## PROBLEM DETAILS
Repeat exactly the line containing "Image resolution: width=814" and every line after it in the entries, and nothing besides.

## INFORMATION SUPPLIED

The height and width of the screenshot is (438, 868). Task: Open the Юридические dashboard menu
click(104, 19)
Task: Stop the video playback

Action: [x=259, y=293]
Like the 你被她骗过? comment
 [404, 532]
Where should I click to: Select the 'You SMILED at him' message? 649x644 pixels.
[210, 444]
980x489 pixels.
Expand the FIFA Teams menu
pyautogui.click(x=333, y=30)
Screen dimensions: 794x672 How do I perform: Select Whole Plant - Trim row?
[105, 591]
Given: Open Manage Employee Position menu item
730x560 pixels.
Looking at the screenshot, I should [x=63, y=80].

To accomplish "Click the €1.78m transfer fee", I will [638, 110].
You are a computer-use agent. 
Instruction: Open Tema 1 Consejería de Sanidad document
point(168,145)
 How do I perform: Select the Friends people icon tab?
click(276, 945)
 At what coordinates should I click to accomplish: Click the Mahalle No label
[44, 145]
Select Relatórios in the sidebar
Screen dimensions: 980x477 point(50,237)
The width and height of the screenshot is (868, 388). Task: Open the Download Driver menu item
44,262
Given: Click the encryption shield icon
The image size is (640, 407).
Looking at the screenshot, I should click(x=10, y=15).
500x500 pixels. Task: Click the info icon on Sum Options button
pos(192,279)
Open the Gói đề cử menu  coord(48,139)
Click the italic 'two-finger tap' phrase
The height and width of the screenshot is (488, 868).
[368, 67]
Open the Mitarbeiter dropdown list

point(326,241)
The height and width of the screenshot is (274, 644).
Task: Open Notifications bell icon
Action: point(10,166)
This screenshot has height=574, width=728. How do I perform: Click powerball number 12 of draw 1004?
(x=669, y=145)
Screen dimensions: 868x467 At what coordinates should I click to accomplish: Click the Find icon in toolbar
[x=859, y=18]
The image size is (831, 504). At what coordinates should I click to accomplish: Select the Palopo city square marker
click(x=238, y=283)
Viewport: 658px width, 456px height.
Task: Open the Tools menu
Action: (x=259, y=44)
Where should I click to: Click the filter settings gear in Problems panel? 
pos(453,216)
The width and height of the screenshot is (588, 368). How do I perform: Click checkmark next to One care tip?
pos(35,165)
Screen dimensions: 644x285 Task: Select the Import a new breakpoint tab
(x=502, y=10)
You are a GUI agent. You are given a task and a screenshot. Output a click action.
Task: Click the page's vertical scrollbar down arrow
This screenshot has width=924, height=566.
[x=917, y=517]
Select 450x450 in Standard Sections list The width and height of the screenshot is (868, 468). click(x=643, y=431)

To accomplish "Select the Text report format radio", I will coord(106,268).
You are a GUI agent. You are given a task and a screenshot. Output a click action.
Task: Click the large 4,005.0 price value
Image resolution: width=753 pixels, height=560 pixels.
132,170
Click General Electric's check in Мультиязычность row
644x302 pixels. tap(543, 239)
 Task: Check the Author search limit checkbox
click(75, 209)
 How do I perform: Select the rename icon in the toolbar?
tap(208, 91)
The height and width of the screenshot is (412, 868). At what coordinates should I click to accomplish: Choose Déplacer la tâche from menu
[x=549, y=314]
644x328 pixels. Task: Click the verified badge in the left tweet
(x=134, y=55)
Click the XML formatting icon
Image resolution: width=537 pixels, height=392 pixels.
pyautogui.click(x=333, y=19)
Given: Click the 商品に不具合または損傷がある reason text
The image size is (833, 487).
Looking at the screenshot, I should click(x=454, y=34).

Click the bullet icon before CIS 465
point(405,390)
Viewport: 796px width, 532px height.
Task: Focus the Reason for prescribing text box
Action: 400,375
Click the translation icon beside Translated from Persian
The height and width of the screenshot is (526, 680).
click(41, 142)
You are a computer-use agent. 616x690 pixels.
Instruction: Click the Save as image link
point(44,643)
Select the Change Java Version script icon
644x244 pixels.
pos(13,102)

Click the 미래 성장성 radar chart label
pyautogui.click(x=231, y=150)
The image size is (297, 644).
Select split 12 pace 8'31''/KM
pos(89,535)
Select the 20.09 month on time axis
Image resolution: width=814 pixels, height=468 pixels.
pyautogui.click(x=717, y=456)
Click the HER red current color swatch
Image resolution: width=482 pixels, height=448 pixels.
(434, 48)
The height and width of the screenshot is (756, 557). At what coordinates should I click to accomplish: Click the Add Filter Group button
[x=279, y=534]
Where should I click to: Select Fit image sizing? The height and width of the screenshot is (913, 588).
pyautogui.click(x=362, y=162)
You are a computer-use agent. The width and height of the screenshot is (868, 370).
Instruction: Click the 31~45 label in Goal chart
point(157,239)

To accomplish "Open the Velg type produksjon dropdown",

## SOLUTION BELOW
Image resolution: width=814 pixels, height=468 pixels.
pyautogui.click(x=717, y=456)
Click the HER red current color swatch
Image resolution: width=482 pixels, height=448 pixels.
(434, 48)
The height and width of the screenshot is (756, 557). At what coordinates should I click to accomplish: Click the Add Filter Group button
[x=279, y=534]
Where should I click to: Select Fit image sizing? The height and width of the screenshot is (913, 588).
pyautogui.click(x=362, y=162)
You are a computer-use agent. The width and height of the screenshot is (868, 370).
Instruction: Click the 31~45 label in Goal chart
point(157,239)

To accomplish "Open the Velg type produksjon dropdown",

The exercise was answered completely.